_Task to complete_
Below are the entries to retype; reproduce each one exactly.

_Data for review_

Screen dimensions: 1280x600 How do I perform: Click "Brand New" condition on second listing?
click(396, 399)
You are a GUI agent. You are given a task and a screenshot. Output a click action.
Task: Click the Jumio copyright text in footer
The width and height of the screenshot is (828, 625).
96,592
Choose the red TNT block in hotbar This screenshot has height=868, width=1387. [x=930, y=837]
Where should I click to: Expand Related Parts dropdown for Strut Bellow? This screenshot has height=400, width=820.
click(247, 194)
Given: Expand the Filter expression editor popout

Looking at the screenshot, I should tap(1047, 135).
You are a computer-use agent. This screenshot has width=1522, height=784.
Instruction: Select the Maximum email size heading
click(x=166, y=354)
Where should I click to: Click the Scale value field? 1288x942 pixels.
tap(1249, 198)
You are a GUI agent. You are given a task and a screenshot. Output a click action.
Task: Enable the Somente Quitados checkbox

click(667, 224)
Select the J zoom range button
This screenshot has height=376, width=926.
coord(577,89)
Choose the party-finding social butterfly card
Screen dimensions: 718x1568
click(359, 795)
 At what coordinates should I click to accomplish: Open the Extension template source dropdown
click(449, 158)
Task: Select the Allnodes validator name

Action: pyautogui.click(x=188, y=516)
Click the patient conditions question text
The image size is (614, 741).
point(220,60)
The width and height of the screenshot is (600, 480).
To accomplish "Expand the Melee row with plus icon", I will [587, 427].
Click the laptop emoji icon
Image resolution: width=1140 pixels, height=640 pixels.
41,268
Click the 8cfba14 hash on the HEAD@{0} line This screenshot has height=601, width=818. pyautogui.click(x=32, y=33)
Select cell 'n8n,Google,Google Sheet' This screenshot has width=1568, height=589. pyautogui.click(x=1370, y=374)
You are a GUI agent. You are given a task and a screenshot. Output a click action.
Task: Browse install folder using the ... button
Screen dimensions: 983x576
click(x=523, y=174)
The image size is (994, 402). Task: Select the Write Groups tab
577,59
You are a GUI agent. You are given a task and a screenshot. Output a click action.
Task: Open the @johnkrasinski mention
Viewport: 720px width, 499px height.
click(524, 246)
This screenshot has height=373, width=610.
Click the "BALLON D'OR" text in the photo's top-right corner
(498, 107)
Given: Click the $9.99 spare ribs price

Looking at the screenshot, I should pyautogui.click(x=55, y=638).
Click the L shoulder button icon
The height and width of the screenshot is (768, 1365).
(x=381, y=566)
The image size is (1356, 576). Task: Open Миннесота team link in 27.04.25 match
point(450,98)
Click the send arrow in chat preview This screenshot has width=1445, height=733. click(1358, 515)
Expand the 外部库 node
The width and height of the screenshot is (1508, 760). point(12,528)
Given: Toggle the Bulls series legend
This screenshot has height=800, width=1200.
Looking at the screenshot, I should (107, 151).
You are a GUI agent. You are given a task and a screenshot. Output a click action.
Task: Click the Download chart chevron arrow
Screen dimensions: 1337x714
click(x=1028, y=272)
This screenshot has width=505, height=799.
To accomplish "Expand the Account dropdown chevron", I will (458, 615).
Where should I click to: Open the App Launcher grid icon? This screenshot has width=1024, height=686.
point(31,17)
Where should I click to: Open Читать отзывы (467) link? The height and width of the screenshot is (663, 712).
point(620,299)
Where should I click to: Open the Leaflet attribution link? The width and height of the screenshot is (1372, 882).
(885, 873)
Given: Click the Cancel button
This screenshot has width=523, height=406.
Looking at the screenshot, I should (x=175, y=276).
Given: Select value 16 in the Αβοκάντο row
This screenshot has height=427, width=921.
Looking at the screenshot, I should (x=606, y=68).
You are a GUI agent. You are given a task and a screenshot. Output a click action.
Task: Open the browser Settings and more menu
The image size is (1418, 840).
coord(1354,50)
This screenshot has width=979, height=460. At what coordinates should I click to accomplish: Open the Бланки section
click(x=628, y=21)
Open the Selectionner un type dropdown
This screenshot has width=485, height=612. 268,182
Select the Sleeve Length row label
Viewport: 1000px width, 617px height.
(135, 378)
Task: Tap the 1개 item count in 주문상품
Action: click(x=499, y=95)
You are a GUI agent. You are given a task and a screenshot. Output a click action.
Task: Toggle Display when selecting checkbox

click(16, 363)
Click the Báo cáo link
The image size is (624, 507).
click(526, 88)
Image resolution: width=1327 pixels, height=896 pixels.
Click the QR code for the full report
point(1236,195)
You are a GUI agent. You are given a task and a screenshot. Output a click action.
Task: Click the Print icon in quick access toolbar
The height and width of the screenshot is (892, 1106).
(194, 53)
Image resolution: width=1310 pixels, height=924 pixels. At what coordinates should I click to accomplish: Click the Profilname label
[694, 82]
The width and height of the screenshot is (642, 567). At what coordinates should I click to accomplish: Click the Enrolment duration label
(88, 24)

_Reply_
Screen dimensions: 1280x600 How do I perform: Click "Brand New" condition on second listing?
click(396, 399)
You are a GUI agent. You are given a task and a screenshot. Output a click action.
Task: Click the Jumio copyright text in footer
The width and height of the screenshot is (828, 625).
96,592
Choose the red TNT block in hotbar This screenshot has height=868, width=1387. [x=930, y=837]
Where should I click to: Expand Related Parts dropdown for Strut Bellow? This screenshot has height=400, width=820.
click(247, 194)
Given: Expand the Filter expression editor popout

Looking at the screenshot, I should tap(1047, 135).
You are a computer-use agent. This screenshot has width=1522, height=784.
Instruction: Select the Maximum email size heading
click(x=166, y=354)
Where should I click to: Click the Scale value field? 1288x942 pixels.
tap(1249, 198)
You are a GUI agent. You are given a task and a screenshot. Output a click action.
Task: Enable the Somente Quitados checkbox

click(667, 224)
Select the J zoom range button
This screenshot has height=376, width=926.
coord(577,89)
Choose the party-finding social butterfly card
Screen dimensions: 718x1568
click(359, 795)
 At what coordinates should I click to accomplish: Open the Extension template source dropdown
click(449, 158)
Task: Select the Allnodes validator name

Action: pyautogui.click(x=188, y=516)
Click the patient conditions question text
The image size is (614, 741).
point(220,60)
The width and height of the screenshot is (600, 480).
To accomplish "Expand the Melee row with plus icon", I will [587, 427].
Click the laptop emoji icon
Image resolution: width=1140 pixels, height=640 pixels.
41,268
Click the 8cfba14 hash on the HEAD@{0} line This screenshot has height=601, width=818. pyautogui.click(x=32, y=33)
Select cell 'n8n,Google,Google Sheet' This screenshot has width=1568, height=589. pyautogui.click(x=1370, y=374)
You are a GUI agent. You are given a task and a screenshot. Output a click action.
Task: Browse install folder using the ... button
Screen dimensions: 983x576
click(x=523, y=174)
The image size is (994, 402). Task: Select the Write Groups tab
577,59
You are a GUI agent. You are given a task and a screenshot. Output a click action.
Task: Open the @johnkrasinski mention
Viewport: 720px width, 499px height.
click(524, 246)
This screenshot has height=373, width=610.
Click the "BALLON D'OR" text in the photo's top-right corner
(498, 107)
Given: Click the $9.99 spare ribs price

Looking at the screenshot, I should pyautogui.click(x=55, y=638).
Click the L shoulder button icon
The height and width of the screenshot is (768, 1365).
(x=381, y=566)
The image size is (1356, 576). Task: Open Миннесота team link in 27.04.25 match
point(450,98)
Click the send arrow in chat preview This screenshot has width=1445, height=733. click(1358, 515)
Expand the 外部库 node
The width and height of the screenshot is (1508, 760). point(12,528)
Given: Toggle the Bulls series legend
This screenshot has height=800, width=1200.
Looking at the screenshot, I should (107, 151).
You are a GUI agent. You are given a task and a screenshot. Output a click action.
Task: Click the Download chart chevron arrow
Screen dimensions: 1337x714
click(x=1028, y=272)
This screenshot has width=505, height=799.
To accomplish "Expand the Account dropdown chevron", I will (458, 615).
Where should I click to: Open the App Launcher grid icon? This screenshot has width=1024, height=686.
point(31,17)
Where should I click to: Open Читать отзывы (467) link? The height and width of the screenshot is (663, 712).
point(620,299)
Where should I click to: Open the Leaflet attribution link? The width and height of the screenshot is (1372, 882).
(885, 873)
Given: Click the Cancel button
This screenshot has width=523, height=406.
Looking at the screenshot, I should (x=175, y=276).
Given: Select value 16 in the Αβοκάντο row
This screenshot has height=427, width=921.
Looking at the screenshot, I should (x=606, y=68).
You are a GUI agent. You are given a task and a screenshot. Output a click action.
Task: Open the browser Settings and more menu
The image size is (1418, 840).
coord(1354,50)
This screenshot has width=979, height=460. At what coordinates should I click to accomplish: Open the Бланки section
click(x=628, y=21)
Open the Selectionner un type dropdown
This screenshot has width=485, height=612. 268,182
Select the Sleeve Length row label
Viewport: 1000px width, 617px height.
(135, 378)
Task: Tap the 1개 item count in 주문상품
Action: click(x=499, y=95)
You are a GUI agent. You are given a task and a screenshot. Output a click action.
Task: Toggle Display when selecting checkbox

click(16, 363)
Click the Báo cáo link
The image size is (624, 507).
click(526, 88)
Image resolution: width=1327 pixels, height=896 pixels.
Click the QR code for the full report
point(1236,195)
You are a GUI agent. You are given a task and a screenshot. Output a click action.
Task: Click the Print icon in quick access toolbar
The height and width of the screenshot is (892, 1106).
(194, 53)
Image resolution: width=1310 pixels, height=924 pixels. At what coordinates should I click to accomplish: Click the Profilname label
[694, 82]
The width and height of the screenshot is (642, 567). At what coordinates should I click to accomplish: Click the Enrolment duration label
(88, 24)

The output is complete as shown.